(Collected data entries)
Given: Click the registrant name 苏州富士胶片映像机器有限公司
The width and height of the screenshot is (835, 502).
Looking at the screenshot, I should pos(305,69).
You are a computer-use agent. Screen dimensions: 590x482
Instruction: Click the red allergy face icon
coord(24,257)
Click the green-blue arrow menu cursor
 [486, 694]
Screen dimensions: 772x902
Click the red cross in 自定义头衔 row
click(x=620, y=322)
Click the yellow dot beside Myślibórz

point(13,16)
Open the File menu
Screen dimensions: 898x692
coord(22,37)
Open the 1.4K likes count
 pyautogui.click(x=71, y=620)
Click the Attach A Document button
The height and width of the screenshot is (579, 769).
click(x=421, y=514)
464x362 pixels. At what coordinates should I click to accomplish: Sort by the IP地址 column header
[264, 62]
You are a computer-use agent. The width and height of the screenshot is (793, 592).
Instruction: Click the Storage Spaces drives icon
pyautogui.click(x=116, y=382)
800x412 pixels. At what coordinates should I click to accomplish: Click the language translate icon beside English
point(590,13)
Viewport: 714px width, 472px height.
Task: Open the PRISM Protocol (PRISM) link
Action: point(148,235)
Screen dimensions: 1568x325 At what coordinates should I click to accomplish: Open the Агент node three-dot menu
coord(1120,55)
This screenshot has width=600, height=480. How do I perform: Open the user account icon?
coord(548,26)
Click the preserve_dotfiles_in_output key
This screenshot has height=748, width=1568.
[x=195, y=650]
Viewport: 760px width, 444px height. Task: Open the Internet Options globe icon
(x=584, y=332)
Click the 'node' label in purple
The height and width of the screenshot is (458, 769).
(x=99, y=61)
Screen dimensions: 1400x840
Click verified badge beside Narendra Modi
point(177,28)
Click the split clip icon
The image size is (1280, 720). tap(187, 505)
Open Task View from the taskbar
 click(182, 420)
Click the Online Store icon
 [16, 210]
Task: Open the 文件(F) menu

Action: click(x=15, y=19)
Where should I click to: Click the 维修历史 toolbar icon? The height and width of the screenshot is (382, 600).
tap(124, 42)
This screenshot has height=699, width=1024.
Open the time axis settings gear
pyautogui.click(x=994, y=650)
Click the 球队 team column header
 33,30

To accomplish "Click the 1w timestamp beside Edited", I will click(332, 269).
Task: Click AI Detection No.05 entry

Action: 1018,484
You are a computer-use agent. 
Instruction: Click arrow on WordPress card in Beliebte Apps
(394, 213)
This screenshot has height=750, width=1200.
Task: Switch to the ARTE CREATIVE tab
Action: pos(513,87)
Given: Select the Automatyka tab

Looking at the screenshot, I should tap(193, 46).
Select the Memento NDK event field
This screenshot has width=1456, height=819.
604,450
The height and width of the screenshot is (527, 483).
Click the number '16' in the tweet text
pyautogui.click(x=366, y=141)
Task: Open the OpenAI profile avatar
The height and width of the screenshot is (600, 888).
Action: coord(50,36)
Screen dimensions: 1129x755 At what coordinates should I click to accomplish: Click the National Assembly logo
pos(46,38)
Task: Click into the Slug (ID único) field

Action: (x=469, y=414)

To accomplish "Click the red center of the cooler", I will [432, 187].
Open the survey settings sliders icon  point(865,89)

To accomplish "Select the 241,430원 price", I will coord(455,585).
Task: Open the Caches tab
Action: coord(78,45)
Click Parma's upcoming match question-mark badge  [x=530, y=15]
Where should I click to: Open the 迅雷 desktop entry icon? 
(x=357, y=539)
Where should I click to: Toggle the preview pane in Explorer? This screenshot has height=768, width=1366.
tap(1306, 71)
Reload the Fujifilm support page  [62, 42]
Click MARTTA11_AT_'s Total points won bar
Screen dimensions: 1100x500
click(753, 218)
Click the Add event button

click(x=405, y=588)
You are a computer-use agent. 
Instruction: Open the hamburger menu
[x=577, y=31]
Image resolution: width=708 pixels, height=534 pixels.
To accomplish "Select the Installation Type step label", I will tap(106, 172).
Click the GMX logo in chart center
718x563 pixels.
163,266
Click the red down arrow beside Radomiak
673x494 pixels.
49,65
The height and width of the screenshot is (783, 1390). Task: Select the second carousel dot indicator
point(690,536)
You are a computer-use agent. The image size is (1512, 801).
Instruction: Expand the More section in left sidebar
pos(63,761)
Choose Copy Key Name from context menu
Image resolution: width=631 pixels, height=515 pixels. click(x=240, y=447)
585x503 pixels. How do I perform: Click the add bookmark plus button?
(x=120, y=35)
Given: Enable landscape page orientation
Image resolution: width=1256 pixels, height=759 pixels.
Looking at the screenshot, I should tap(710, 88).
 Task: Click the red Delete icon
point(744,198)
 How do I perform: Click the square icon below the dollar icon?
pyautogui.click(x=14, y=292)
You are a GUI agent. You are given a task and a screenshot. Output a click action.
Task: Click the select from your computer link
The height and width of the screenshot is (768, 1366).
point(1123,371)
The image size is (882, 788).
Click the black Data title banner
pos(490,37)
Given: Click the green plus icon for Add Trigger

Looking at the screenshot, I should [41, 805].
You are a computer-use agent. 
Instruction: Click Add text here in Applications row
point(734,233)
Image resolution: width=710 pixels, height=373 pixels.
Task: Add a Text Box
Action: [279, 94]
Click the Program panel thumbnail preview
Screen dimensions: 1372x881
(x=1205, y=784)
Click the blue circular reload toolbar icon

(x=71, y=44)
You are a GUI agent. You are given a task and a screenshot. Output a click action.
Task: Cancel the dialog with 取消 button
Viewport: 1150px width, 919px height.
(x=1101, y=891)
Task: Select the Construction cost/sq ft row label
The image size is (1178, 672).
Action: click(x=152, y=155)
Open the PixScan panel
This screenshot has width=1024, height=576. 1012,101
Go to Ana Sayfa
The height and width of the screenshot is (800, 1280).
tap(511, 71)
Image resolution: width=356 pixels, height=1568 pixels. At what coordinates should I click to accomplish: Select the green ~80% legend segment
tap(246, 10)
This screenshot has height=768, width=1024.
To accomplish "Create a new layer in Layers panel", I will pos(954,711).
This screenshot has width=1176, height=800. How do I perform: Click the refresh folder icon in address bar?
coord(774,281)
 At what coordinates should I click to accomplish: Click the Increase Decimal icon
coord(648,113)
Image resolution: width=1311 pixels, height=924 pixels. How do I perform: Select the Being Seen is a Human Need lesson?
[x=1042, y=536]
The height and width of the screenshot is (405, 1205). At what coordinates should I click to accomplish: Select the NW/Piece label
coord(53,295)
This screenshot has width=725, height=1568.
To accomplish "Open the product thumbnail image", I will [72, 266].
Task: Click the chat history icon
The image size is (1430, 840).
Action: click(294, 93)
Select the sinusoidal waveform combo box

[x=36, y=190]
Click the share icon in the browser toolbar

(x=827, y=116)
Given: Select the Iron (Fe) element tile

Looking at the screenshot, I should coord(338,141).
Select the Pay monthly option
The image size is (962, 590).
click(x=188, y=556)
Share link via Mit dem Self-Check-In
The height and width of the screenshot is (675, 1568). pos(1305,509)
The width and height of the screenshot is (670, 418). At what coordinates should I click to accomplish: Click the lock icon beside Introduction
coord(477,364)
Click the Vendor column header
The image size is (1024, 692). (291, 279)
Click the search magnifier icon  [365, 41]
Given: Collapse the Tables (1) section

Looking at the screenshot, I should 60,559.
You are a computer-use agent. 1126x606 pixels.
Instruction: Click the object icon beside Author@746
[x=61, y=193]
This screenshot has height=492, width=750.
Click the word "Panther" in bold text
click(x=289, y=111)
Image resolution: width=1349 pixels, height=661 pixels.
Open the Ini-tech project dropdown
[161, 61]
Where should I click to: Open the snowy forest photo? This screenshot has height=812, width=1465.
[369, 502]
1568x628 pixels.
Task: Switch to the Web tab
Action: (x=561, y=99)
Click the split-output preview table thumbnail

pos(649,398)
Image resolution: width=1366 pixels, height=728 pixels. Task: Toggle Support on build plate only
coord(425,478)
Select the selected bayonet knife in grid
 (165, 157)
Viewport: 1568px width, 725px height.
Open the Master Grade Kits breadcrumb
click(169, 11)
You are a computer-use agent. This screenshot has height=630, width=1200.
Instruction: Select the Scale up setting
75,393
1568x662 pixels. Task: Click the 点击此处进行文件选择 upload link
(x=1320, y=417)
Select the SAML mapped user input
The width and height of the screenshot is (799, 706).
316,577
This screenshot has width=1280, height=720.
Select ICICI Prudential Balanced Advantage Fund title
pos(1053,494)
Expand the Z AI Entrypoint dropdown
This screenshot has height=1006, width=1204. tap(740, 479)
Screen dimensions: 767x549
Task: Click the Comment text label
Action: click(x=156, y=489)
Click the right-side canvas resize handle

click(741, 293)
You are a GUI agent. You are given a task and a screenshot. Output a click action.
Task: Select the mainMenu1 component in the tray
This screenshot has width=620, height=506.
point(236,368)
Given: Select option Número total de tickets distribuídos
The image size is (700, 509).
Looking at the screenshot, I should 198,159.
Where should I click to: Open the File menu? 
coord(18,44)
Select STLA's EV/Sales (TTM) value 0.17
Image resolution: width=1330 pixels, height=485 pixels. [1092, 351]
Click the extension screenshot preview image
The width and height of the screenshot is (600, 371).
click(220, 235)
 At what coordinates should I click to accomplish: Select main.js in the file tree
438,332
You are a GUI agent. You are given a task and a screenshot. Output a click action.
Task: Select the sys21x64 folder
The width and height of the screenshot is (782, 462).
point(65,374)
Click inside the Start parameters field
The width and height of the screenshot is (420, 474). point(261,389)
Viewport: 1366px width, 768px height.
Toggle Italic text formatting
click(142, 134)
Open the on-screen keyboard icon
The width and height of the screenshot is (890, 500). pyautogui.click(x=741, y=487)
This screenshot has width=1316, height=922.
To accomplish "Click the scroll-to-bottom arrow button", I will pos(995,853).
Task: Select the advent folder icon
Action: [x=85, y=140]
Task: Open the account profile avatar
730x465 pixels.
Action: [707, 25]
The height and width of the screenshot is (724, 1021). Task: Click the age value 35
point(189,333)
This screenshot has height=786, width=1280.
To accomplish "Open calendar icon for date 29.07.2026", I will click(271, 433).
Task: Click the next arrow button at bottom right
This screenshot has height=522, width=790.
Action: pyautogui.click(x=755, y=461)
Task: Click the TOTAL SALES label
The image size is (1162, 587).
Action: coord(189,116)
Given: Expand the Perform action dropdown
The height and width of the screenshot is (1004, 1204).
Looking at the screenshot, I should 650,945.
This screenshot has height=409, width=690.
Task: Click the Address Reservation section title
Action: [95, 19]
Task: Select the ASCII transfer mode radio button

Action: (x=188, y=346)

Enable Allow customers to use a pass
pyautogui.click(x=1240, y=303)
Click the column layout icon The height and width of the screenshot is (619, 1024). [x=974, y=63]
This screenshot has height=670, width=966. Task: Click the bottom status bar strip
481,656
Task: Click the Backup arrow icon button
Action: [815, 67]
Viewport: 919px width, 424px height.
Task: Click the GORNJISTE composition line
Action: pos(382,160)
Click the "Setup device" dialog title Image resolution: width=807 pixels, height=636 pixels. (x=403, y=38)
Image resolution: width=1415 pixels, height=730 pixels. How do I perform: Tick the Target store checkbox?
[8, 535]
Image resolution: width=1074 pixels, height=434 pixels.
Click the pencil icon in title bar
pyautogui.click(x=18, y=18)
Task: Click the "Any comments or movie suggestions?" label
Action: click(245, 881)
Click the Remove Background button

> **What you need to do**
How many lines of the entries above include the word "dialog"? Answer with the number only.

> **Task output**
2